March 26, 2010
Speaker: Dr. Rahul Sarpeshkar, Massachusetts Institute of Technology
Nature is a great analog and digital circuit designer. She has innovated circuits in the biochemical, biomechanical, and bioelectronic domains that operate very robustly with highly imprecise parts and with incredibly low levels of power. I will discuss how analog and bio-inspired circuits and architectures have led to and are leading to novel architectures in sensing and computing, e.g., in ear-inspired radios, architectures for improving operation in noise, neuron-inspired signal-to-symbol conversion, and hybrid analog-digital architectures that are inspired by computations within cells. Such techniques can lead to highly energy-efficient parallel architectures that operate rapidly and precisely and solve computationally intensive tasks. I will provide examples from systems built in my lab for bionic ear processors for the deaf, brain-machine interfaces for the blind and paralyzed, and body sensor networks for cardiac monitoring.

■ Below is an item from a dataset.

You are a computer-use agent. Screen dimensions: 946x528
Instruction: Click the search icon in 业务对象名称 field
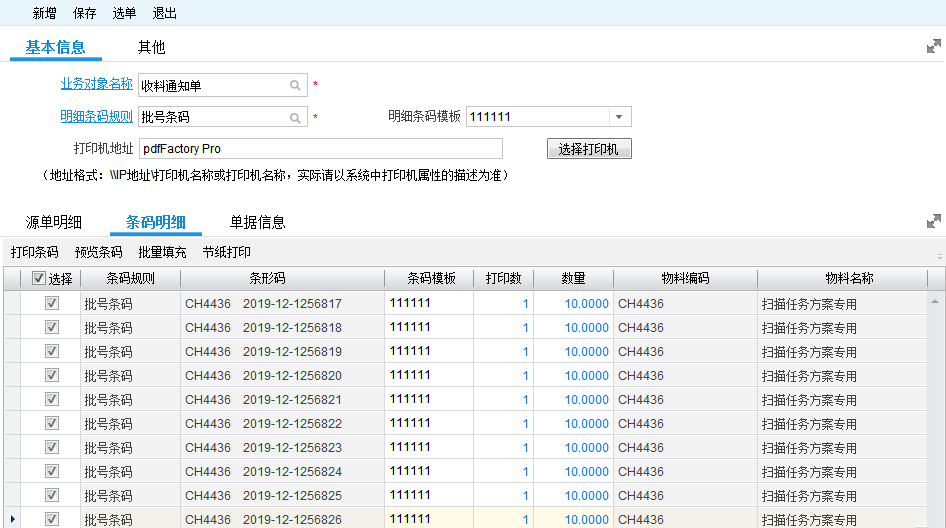point(295,86)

Rahul Sarpeshkar obtained Bachelor's degrees in Electrical Engineering and Physics at MIT. After completing his PhD at Caltech, he joined Bell Labs as a member of the technical staff. Since 1999, he has been on the faculty of MIT's Electrical Engineering and Computer Science Department, where he is an Associate Professor and heads a research group on Analog VLSI and Biological Systems. He has received the Packard Fellow Award given to outstanding faculty, the ONR Young Investigator Award, the NSF Career Award, the Indus Technovator award, and the Junior Bose Award for excellence in teaching at MIT. He holds over 25 patents and has authored more than 100 publications, including one that was featured on the cover of Nature. His research interests include analog microelectronics, ultra-low-power circuits and systems, biologically inspired circuits and systems, biomedical systems, feedback systems, neuroscience, and molecular biology. His book, "Ultra Low Power Bioelectronics: Fundamentals, Biomedical Applications, and Bio-inspired Systems" was released in February 2010 and contains a broad and deep treatment of the fields of bioelectronics and ultra low power electronics.